### Work required
From the data below, repeat everything exactly except the images.

### Data listing
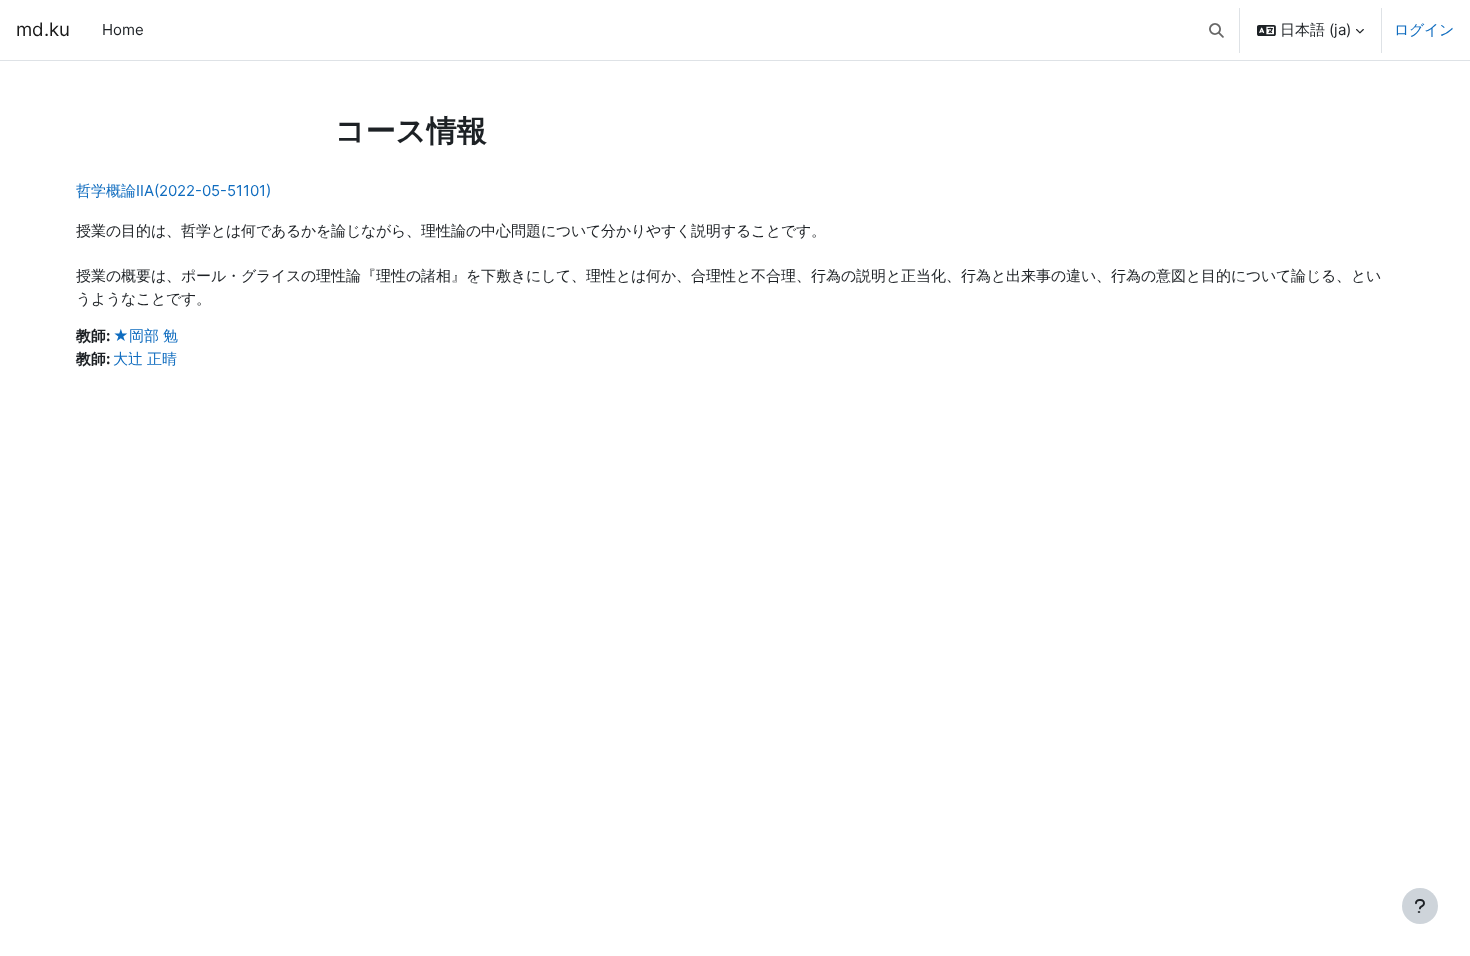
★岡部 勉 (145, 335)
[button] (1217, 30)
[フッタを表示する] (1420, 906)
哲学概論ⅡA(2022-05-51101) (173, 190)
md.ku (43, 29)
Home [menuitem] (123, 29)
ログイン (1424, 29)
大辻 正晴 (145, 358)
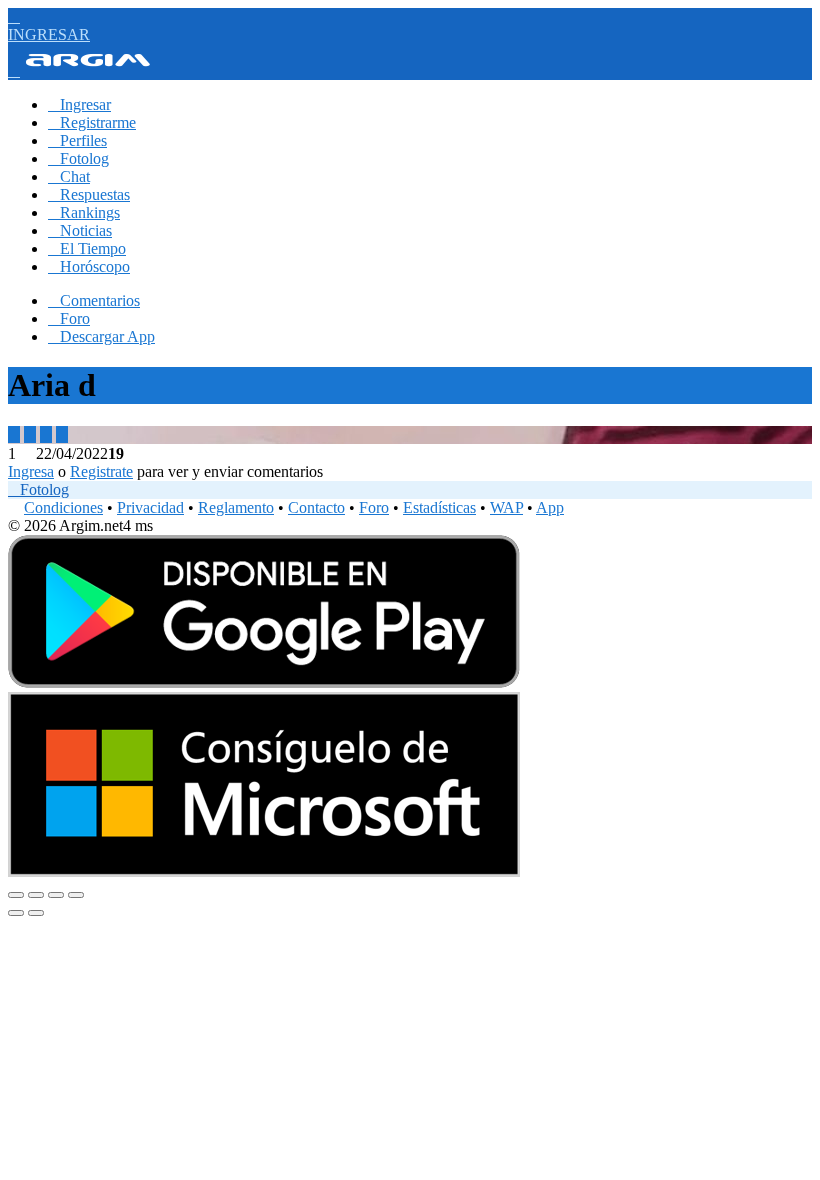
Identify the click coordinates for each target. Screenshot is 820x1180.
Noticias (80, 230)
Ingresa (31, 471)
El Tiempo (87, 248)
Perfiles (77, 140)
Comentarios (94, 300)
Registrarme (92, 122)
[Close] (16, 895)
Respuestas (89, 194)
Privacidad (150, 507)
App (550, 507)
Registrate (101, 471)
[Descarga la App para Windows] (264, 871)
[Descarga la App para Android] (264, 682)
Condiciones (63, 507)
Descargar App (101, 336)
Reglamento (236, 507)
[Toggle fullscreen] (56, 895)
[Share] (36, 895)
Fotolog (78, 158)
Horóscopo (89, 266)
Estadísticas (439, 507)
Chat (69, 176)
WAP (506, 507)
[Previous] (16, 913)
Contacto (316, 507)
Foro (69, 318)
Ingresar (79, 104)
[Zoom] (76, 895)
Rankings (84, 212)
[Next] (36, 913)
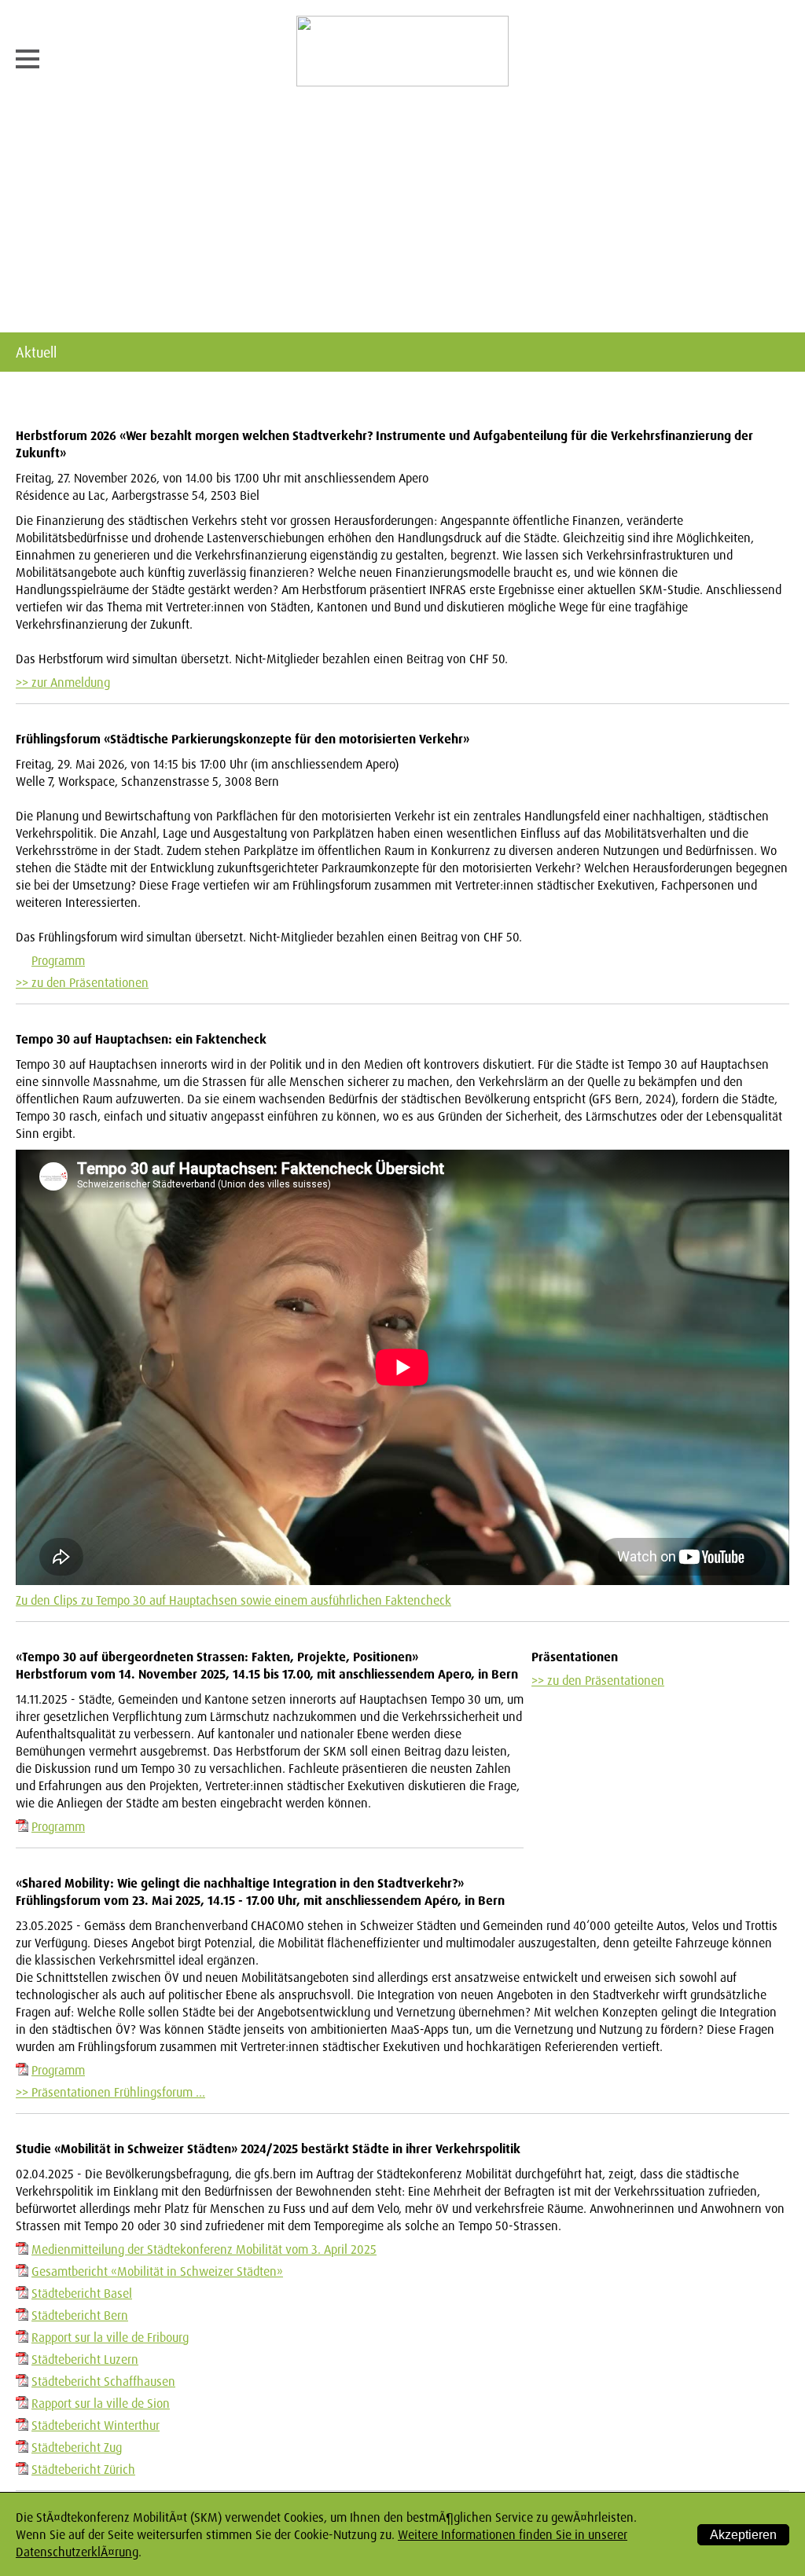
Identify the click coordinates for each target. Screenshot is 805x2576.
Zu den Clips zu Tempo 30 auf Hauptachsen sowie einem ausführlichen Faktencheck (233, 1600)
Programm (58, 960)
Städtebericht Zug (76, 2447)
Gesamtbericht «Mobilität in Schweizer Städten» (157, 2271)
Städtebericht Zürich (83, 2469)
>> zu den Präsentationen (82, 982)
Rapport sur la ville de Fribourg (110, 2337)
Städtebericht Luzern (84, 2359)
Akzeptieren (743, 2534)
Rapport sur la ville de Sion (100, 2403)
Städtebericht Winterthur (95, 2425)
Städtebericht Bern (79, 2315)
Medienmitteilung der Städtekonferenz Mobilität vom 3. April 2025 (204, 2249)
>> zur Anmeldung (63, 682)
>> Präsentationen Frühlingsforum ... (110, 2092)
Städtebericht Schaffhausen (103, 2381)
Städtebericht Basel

### Response area
★岡部 勉 (145, 335)
[button] (1217, 30)
[フッタを表示する] (1420, 906)
哲学概論ⅡA(2022-05-51101) (173, 190)
md.ku (43, 29)
Home [menuitem] (123, 29)
ログイン (1424, 29)
大辻 正晴 (145, 358)
Identify the click coordinates for each target. Screenshot is 820x1180.
Noticias (80, 230)
Ingresa (31, 471)
El Tiempo (87, 248)
Perfiles (77, 140)
Comentarios (94, 300)
Registrarme (92, 122)
[Close] (16, 895)
Respuestas (89, 194)
Privacidad (150, 507)
App (550, 507)
Registrate (101, 471)
[Descarga la App para Windows] (264, 871)
[Descarga la App para Android] (264, 682)
Condiciones (63, 507)
Descargar App (101, 336)
Reglamento (236, 507)
[Toggle fullscreen] (56, 895)
[Share] (36, 895)
Fotolog (78, 158)
Horóscopo (89, 266)
Estadísticas (439, 507)
Chat (69, 176)
WAP (506, 507)
[Previous] (16, 913)
Contacto (316, 507)
Foro (69, 318)
Ingresar (79, 104)
[Zoom] (76, 895)
Rankings (84, 212)
[Next] (36, 913)
Identify the click coordinates for each target. Screenshot is 805x2576.
Zu den Clips zu Tempo 30 auf Hauptachsen sowie einem ausführlichen Faktencheck (233, 1600)
Programm (58, 960)
Städtebericht Zug (76, 2447)
Gesamtbericht «Mobilität in Schweizer Städten» (157, 2271)
Städtebericht Zürich (83, 2469)
>> zu den Präsentationen (82, 982)
Rapport sur la ville de Fribourg (110, 2337)
Städtebericht Luzern (84, 2359)
Akzeptieren (743, 2534)
Rapport sur la ville de Sion (100, 2403)
Städtebericht Winterthur (95, 2425)
Städtebericht Bern (79, 2315)
Medienmitteilung der Städtekonferenz Mobilität vom 3. April 2025 (204, 2249)
>> zur Anmeldung (63, 682)
>> Präsentationen Frühlingsforum ... (110, 2092)
Städtebericht Schaffhausen (103, 2381)
Städtebericht Basel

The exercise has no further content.